Quelle est donc la suite pour la Swiss League? «Notre mission consiste à élaborer une solution alternative et durable, aussi bien en termes de visibilité médiatique que de positionnement. Nous explorons actuellement de nouveaux partenariats ainsi que des modèles numériques afin d’élargir notre audience et de renforcer notre visibilité.»
Le chemin ne sera pas simple, mais la conviction demeure: la Swiss League a un avenir, car elle reste un maillon essentiel de la pyramide du hockey suisse et joue un rôle-clé dans la formation des joueurs. «La fédération est consciente de sa responsabilité. Nous examinons en permanence les meilleures façons de soutenir la ligue, que ce soit sur le plan financier, organisationnel ou stratégique. Des mesures concrètes sont actuellement en cours d’élaboration au sein des groupes de travail communs aux deux ligues.»

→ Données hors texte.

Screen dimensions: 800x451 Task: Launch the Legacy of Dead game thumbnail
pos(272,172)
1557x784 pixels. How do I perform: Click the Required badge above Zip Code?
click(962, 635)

De belles paroles, certes. Mais pendant ce temps, les trésoriers des clubs de Swiss League attendent toujours du concret, alors que cet accord ne fait que creuser davantage le fossé entre l’élite et la deuxième division.
Avec, la National League a obtenu un montant comparable à celui de la plus haute ligue de football. En effet, Swisscom a acquis les droits de diffusion de la Super League et de la Challenge League jusqu’en 2030, pour un montant avoisinant les 30 millions de francs par saison. Les droits en clair ont toutefois été cédés à la SSR, qui propose un match en direct par journée.

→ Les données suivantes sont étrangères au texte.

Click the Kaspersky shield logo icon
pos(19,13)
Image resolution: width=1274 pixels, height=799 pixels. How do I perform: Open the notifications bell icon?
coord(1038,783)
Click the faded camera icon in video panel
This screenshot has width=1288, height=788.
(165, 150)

En raison d’une configuration politique différente, les droits médias des deux premières divisions sont commercialisés conjointement. Les clubs de Super League perçoivent en moyenne environ 1,5 million de francs par saison, primes de classement comprises, un montant qui correspond globalement aux revenus annuels que touchent les formations de National League.
Des revenus supplémentaires, à hauteur de plusieurs centaines de milliers de francs par saison, proviennent également, pour les clubs de hockey, des droits marketing centralisés de la ligue. Le contrat de sponsoring avec PostFinance court jusqu’en 2028. Selon des sources concordantes en Allemagne et en Autriche, Red Bull témoignerait d’un intérêt marqué et durable pour une entrée dans la très dynamique National League. Martin Baumann ferait peut-être bien de passer un coup de fil au géant des boissons énergétiques. Avec un peu de chance, la marque autrichienne pourrait également s’intéresser à la Swiss League.